Pierre Francois Bernier
Astronomer (French)

Ansehn Riedlé and Antoine Sautier
Gardeners (French)

Louis Depuch
Mineralogist (French)

René Mauge and Stanislas Levillain
Zoologists (French)

Peter Good
Gardener (English)

Ironically, all seven died from the effects of dysentery and fever contracted on the island of Timor, where the ships had called for R&R (Rest and Recuperation) for the crews.

Science or Espionage?

This paper would not be complete without some discussion of the vexed question of espionage by the two expeditions. In the event, although both Britain and France issued safe-conducts guaranteeing the safety of the other’s ships in the name of science, the avowed scientific objectives of both voyages were compromised by the strategic imperatives of the war.

No evidence has come to light implicating Baudin himself in spying on the British settlement at Port Jackson, as later alleged by the Admiralty (Quart. Review 1810) - indeed, his sailing instructions excluded the east coast of New Holland from his itinerary, since it was already well known from the work of English navigators. On the other hand he was specifically directed to ‘sail the full length of (D’Entrecasteaux) channel (in Van Diemen’s Land) to ascertain whether or not the English have established a settlement there’ (Cornell 1974).

To Decaen, busily engaged in placing the island on a war footing following the renewal of hostilities, the Englishman’s fortuitous arrival seemed doubly suspicious - not only was his ship, the 29 ton schooner Cumberland, a highly unlikely vessel for the commander of a voyage on discovery, but his passport was for the 334 ton sloop Investigator. Moreover, the Cumberland had spied on the Géographe during her voyage through Bass Strait just 12 months before. Placing Finders under temporary arrest as a suspected spy, the General ordered the seizure and inspection of his logbooks and papers. On examination these appeared to provide the proof he needed.

In contravention of his passport Flinders was carrying despatches from Governor King to the home government, requesting inter alia additional troops and armaments for the British colony - for defence against any possible attack from lle-de-France and to ‘annoy the trade’ of the Spanish settlements in South America. Flinders denied all knowledge of the contents, but for Decaen they bore out Péron’s claims that his voyage had a military and strategic purpose. No less damaging was the statement in Flinders' logbook that at Ile-de-France he intended to ‘acquire a knowledge of the winds and weather (and) the actual state of the French colony, and of what utility it and its dependencies might be to Port Jackson’ - no more than the French had done at Sydney during the Peace of Amiens, but military intelligence in wartime.

Work instructions:
According to the text on science and espionage in the two expeditions, on which island did all seven men contract the dysentery and fever that killed them? The lines that come next are separate material, unrelated to the text.

Source information:
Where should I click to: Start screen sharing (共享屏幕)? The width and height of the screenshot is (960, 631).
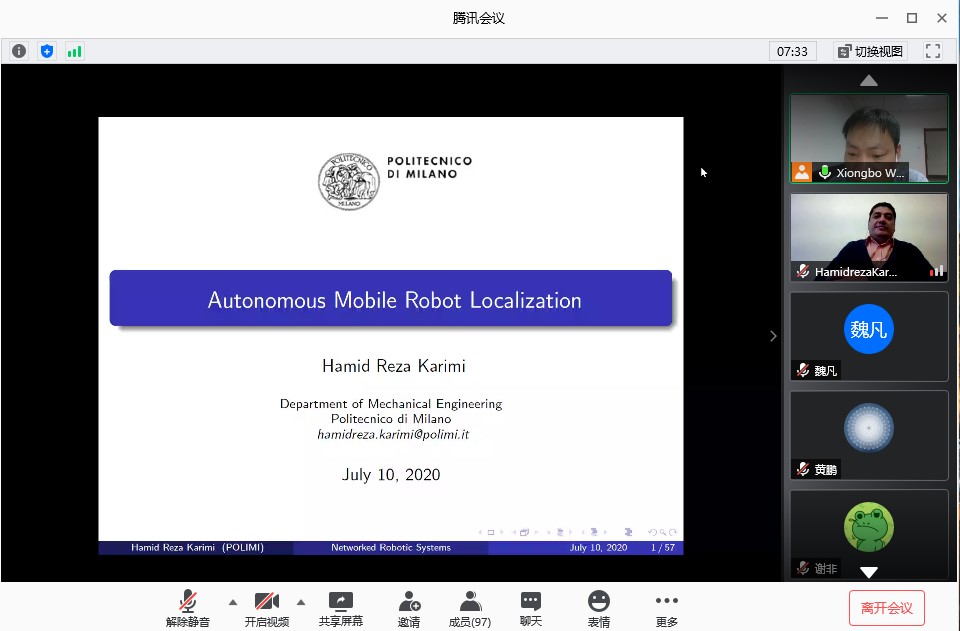(x=340, y=607)
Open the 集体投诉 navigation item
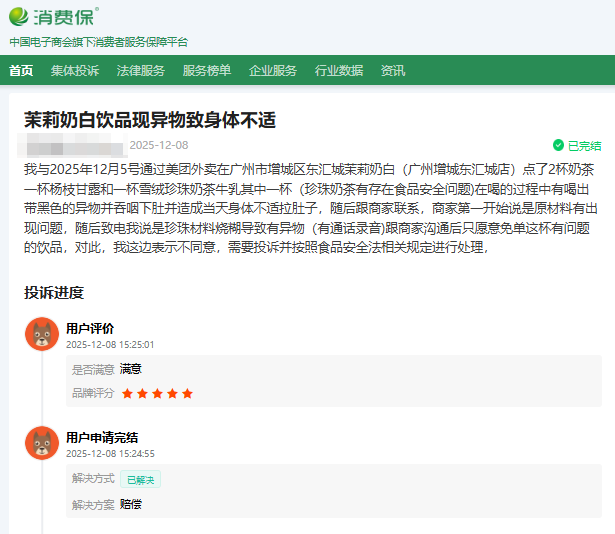This screenshot has width=615, height=534. coord(75,70)
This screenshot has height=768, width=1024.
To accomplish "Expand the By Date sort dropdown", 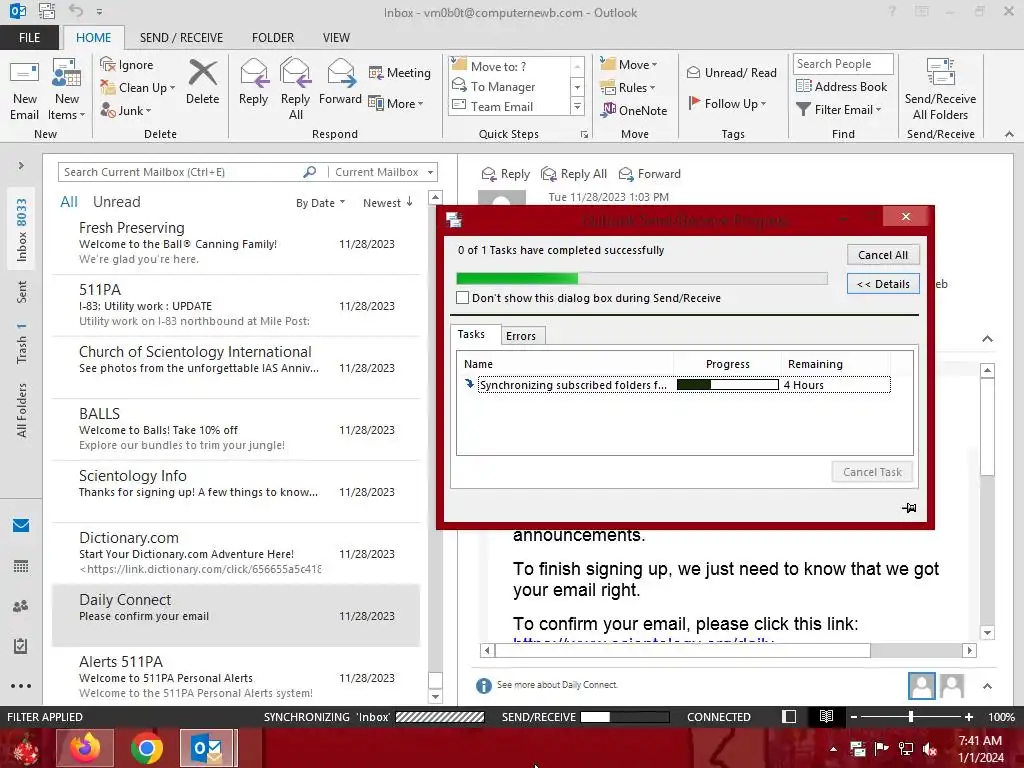I will (x=320, y=203).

Your response:
Timor, where the ships had called for Rest and Recuperation for the crews.